March 21, 2012

Album Review: SHARKS' "No Gods"

Before there was ever such thing as a BUZZSound here on AS, there was this -- the feature piece that preceded the up-and-comer spotlights which included SHARKS, a then-unsigned crew of Brit-punks who nabbed the 25th spot on 2010's top albums with their remarkable Show of Hands EP. It's hard to believe it's been two whole years of budding hype surrounding the latest UK punk export without as much of a full-length debut to back up the anticipation, but the day of judgement has finally arrived for SHARKS on No Gods. Now part of the Rise Records roster (alongside everyone from Hot Water Music, The Bouncing Souls and Make Do and Mend,) SHARKS' first proper LP lengthily shows off their teeth as a band that's as brash as they are self-aware of their influences.
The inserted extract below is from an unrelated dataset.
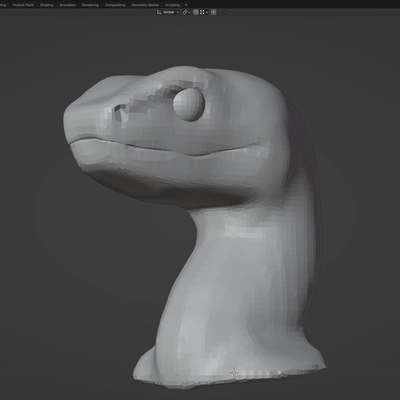Viewport: 400px width, 400px height.
Task: Switch to the Texture Paint workspace tab
Action: coord(23,5)
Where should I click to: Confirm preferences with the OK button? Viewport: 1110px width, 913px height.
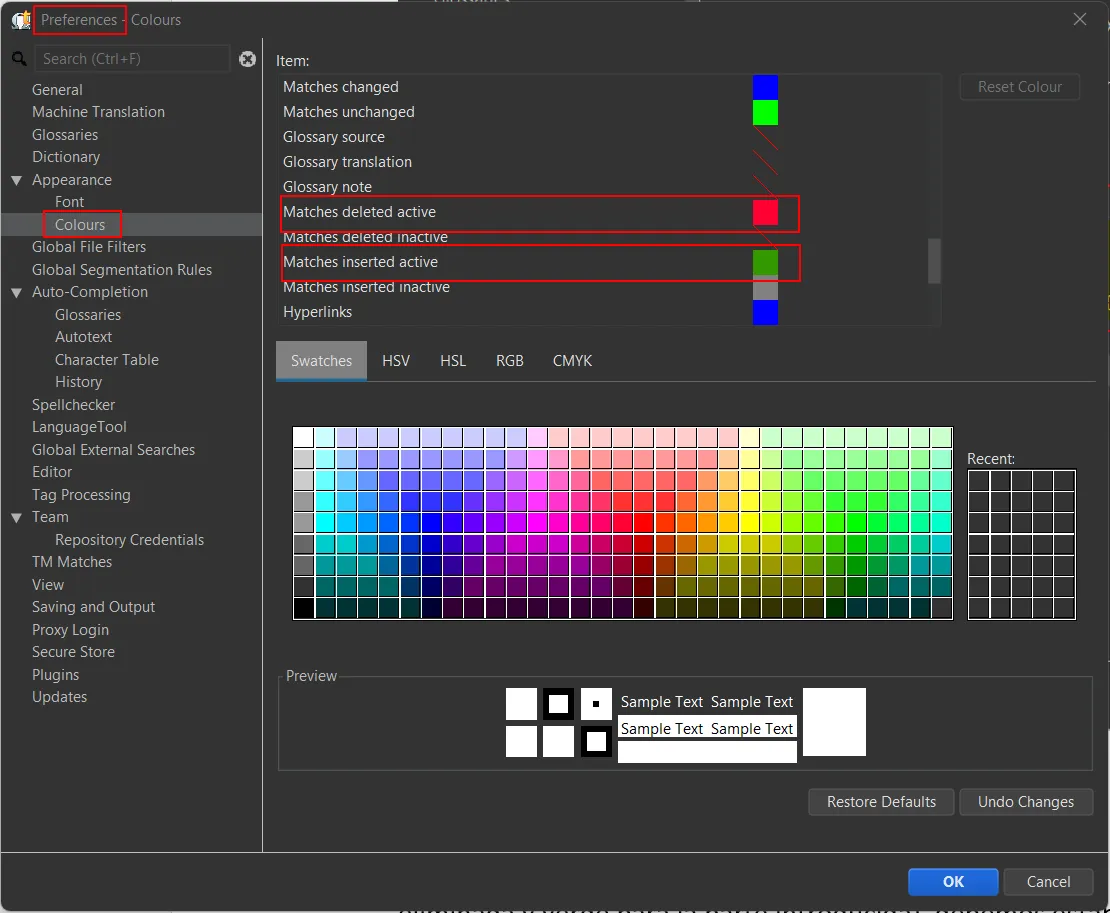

What has made SHARKS so endearing within punk circles (defined best by the diversity of band's they've toured with over the years including The Gaslight Anthem, Gallows and Title Fight) probably has something to do with the timeless influences they unabashedly cop. Despite fronting a nihilistic slant here on No Gods, they respectfully rip out and reassemble the pages of scene vets' such as The Clash and their commercial appeal, The Replacement's unpretentious intellectualism and a slice of Springsteen's Americana. You can tell they're still figuring out how to make it their own here without jilting the formula too much, but their hungry potential still flares up along the way.

Impassioned anthemic tracks such as "'Til the Wonders Rise," lead single "Arcane Effigies" and "What Entails" are climactic portrayals of SHARKS' peaking chorus lines that emphasize James Mattock's maturing vox. Nostalgically wistful lyrical look-backs ("Able Moving Hearts," "Patient Spider," "Luck") on the other hand showcase a beyond-his-years songwriting perspective from the 21-year-old frontman. While No Gods' rockier moments confront some dovetailing tempos at times, SHARKS deflect each lull with refreshingly soft-skinned cruisers to break them apart ("On a Clear Day You Can See Yourself," "Dawn Soft Light.") Solid as it may be, anyone anticipating SHARKS to reinvent punk rock on No Gods might want to consider lowering their expectations to a more reasonable level. As far as debut LPs go however, the Leamington Spa quartet preach to the genre's most enlightened and ageless qualities in earnest.

SHARKS' No Gods is available now on Rise Records.